But the pocket book is not and has never been the only index of popularity among Americans, black or white. Black Americans knew full well that - quite apart from the Administration's economic policies, over which reasonable men and women can and do disagree - the attitudes of this Administration are, purely and simply, harmful to their interests. And if there were no Ben Hooks, or none of the other national black leaders, black Americans would overwhelmingly continue to perceive this fact.

The irony is that the NAACP has criticized every President since Woodrow Wilson for not going far enough in promoting the advancement of the only group in America which had suffered from almost three centuries of slavery and another century of legally-enforced second class citizenship. Nobody knows better than the NAACP how much progress has been made since our founding seventy-five years ago; scores of us have died and thousands have been lynched, maimed, beaten, and jailed to bring about that progress. And during that entire period, not one of the present-day Administration leaders - from the President to his Assistant Attorney General for Civil Rights on down - had made a significant contribution to that struggle. Indeed, most of his appointees and followers have opposed every measure of black advancement wrought over the past three decades. Now they are trying to tell us that we have gone far enough - and to behave as if they had anything at all to do with the progress we and our white allies brought about, despite so much opposition, much of it violent.

Well, Mr. President, we have a message for you and your followers. You can meet with all of the self-anointed blacks you choose. Let me assure you that black Americans have learned too much from the past to abandon their claims to full citizenship and full prosperity now. Too much blood has been spilled and too many of our finest young men and women - black and white - have sacrificed too much for us to give up now. The memory of Medgar Evers and Martin Luther King, of Viola Liuzzo and Schwerner, Chaney and Goodman, of the scores of local NAACP leaders who were mauled and killed to get this far, will not disappear that easily.

We remind the President and those who follow his lead that, as loyal Americans, we did not hesitate to criticize Woodrow Wilson, Franklin D. Roosevelt, Dwight D. Eisenhower, John F. Kennedy or Richard M. Nixon for their deficient policies in respect to black Americans; we shall certainly not hesitate to criticize Ronald Reagan either.

Indeed, despite our criticism of each and every President since Wilson - be they Republicans or Democrats - we have recorded progress in civil rights under almost every one of them. (And much of that progress was earned through hard fighting and intelligent policies.) But never before have we lost ground or suffered so much retrogression, as we have under Ronald Reagan in the past four years. Next to the Reagan record, even Richard Nixon's six years in office now looks enviable.

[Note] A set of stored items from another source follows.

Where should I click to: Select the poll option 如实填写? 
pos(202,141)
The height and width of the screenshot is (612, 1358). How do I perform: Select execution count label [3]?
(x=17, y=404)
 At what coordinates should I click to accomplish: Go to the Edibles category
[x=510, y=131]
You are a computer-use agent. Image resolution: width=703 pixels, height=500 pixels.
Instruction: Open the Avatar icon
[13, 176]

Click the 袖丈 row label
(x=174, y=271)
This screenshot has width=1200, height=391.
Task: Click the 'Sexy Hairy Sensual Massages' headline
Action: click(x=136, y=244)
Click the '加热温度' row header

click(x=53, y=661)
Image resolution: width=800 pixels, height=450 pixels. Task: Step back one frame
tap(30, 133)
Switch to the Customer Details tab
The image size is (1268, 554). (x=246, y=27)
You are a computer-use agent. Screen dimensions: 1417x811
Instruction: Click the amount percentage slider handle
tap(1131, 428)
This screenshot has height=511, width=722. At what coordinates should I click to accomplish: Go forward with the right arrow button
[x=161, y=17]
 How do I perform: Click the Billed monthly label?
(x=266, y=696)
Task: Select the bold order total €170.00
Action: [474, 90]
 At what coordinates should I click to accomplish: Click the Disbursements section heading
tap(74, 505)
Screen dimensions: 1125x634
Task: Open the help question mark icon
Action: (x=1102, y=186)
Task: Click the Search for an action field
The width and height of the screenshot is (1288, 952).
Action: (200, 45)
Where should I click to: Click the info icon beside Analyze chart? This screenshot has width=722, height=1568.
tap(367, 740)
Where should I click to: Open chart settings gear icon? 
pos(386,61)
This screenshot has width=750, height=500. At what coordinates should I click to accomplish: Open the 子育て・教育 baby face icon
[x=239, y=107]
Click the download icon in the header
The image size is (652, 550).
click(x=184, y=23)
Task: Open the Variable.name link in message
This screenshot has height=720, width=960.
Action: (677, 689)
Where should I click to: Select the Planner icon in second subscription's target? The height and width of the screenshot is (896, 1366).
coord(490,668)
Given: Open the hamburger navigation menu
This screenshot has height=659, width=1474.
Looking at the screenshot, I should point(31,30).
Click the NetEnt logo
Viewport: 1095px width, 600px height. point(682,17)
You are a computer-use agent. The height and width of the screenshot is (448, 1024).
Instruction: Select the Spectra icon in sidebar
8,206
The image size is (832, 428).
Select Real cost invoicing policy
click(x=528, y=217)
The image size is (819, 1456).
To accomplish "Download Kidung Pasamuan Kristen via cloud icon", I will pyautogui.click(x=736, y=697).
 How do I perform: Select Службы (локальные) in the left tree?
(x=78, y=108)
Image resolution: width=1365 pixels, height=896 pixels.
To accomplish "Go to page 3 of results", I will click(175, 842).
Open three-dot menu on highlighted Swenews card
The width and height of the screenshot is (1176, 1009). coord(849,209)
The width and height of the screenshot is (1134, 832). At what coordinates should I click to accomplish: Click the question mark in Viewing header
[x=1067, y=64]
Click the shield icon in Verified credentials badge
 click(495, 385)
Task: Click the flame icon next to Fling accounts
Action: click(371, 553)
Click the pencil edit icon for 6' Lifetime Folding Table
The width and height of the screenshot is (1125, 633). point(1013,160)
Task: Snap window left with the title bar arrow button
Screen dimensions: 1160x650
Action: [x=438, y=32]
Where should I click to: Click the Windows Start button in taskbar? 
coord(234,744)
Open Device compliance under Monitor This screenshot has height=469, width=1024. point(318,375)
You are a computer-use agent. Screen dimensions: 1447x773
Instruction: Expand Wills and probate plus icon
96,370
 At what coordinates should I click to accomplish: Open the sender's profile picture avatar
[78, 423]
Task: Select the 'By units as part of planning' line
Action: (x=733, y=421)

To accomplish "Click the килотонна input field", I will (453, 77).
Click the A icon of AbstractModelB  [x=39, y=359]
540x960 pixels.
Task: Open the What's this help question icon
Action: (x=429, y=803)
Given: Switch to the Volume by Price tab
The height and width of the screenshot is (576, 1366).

In the past year alone, the Administration has initiated a series of policies which, if they succeed, will set back the cause of civil rights at least a decade. These include:

- transformation of the U.S. Commission on Civil rights from a bipartisan, independent agency to a self-serving advocacy lobby for the Administration's anti-civil rights views. The Commission's magazine recently went so far as to question the 1954 Brown decision on school segregation is in and of itself either wrong or harmful to black children.

- the Justice Department persuaded the Supreme Court, in the Grove City College case, to reverse the past policy of three Presidents (Nixon, Ford and Carter) by continuing federal funding to colleges which practice racial or sexual discrimination. The Administration lobbied strenuously in December to defeat in the Senate a bill already passed overwhelmingly by the House which would have prevented federal funds from going to any college, if a subdivision of that college practice discrimination. That bill is before the Congress again and the Administration still opposes it.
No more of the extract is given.